We Aren’t In Keyword Land Anymore

One aspect of Shopping campaigns that gets people into trouble is they don’t have keywords in the same way traditional search campaigns do. Instead of adding keywords in order to target search queries, Shopping campaigns by default are targeting everything in your shopping feed that matches a search query. For example, if you bid on the keyword “oval coffee tables” you can create a text ad going to the page you desire. In a Shopping campaign, Google will show a product that it feels best matches that query (even if you sell thirty oval coffee tables).

A good way to think about it is to see traditional search as opt-in targeting (adding keywords) and Shopping campaigns as opt-out targeting (excluding sections of your feed). Seems simple on the surface, but failing to understand this concept can create all sorts of headaches.

So what’s a savvy paid search marketer to do? Enter the power of exclusions. When creating different Shopping campaigns and ad groups you can focus on promoting various parts of your product feed (a specific brand or product for example) or just default to the entire feed.

Say you really want to promote boots during the winter months because it’s a huge seller for your company. All you have currently is a single Shopping campaign with no exclusions and a low bid that’s generically targeting your product feed to any relevant search queries.

To promote boots you would need to do one of two things: create a separate product group in the existing campaign or create a new campaign (particularly if budgets are a concern). Then you would choose the product category you want to bid up and exclude the rest of the feed. You can see this in action below.

Image of AdWords product groups

Now you’ll be promoting the boots category with a $2 bid while excluding everything else in the feed that you want to get picked up by a lower bid in your general products campaign. In this example we excluded everything in each parent category (apparel & accessories, shoes) to be safe, but simply excluding ‘All Products’ should do the trick just fine.

Keep a Watch on Priority Settings

Time and time again I’ve seen Shopping campaigns shoot themselves in the foot by not paying attention to the role of priority settings in their campaigns. Some are set to high, some to low, and some to medium in an arbitrary way that causes all sorts of issues. Bids end up overriding other bids in ways that are completely unintended and potential sales volume is lost in the process.

What can be done?

Get a handle on those priority settings.

Image of AdWords priority settings

The key thing to remember is that if one campaign is tagged high and the other low priority, the high priority will always override the low one no matter what the bids are if they can both show for the same search query. If the campaigns are set to the same priority level, then bid becomes the determining factor.

Using the example from the above section, we have two campaigns: a general Shopping campaign focused on your entire feed and a campaign focused on bidding up the product category of boots for the winter season.

Let’s look at two scenarios.

In the first scenario your general Shopping campaign has a blanket bid of $1 and a priority set to high. The new campaign focused on the boots category has a bid of $2 and a priority of low.

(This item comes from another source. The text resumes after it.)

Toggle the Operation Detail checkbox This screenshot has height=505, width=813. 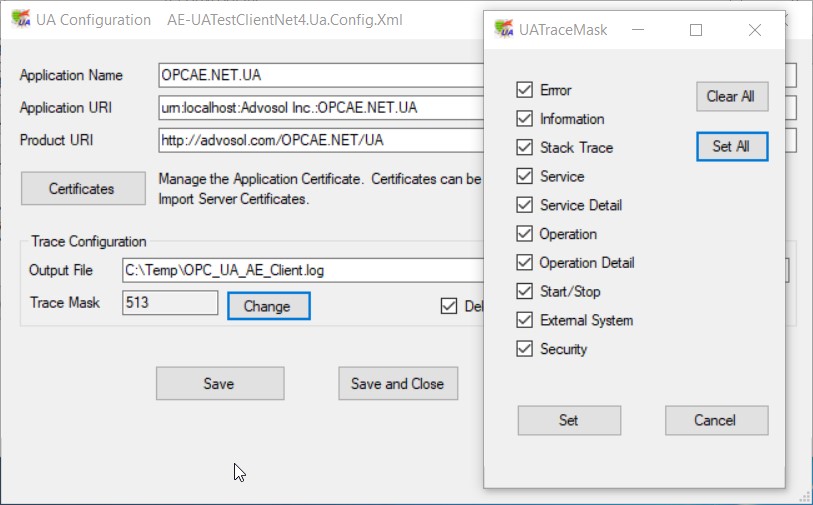pos(524,263)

In the second your general shopping campaign has the same bid of $1, but its priority is set to low. Your campaign dedicated to bidding up boots has the same $2 bid, but its priority is also set to low.

What happens in each?

In the first case your general Shopping campaign will be doing the bidding on all of your products including the boots category because the high priority is overriding everything else. So that $2 bid you hoped would get you increased sales is now a $1 bid and potentially missed sales volume.

In the second case both priorities are set to low so no campaign is automatically overriding the other. It all comes down to bids and in this case the boots focused Shopping campaign wins out with a higher $2 bid.

So when does it makes sense to use priority? The real benefit of priority settings comes in managing general Shopping versus focused Shopping campaigns like the boot example above. For your campaigns with a particular focus (such as top sellers) and higher bids, a higher priority makes certain those bids are recognized. Then if a search query doesn’t match any of those focused campaigns it can fall back to a bid in the low priority general campaign. Either way your campaigns, bids, and ads are working the way you intended.

Go Forth and Sell Product

Take these tips and do a 15 minute check on your account to make sure your priority settings and campaign exclusions are up to par. It could just save you time, money, and lots of headaches.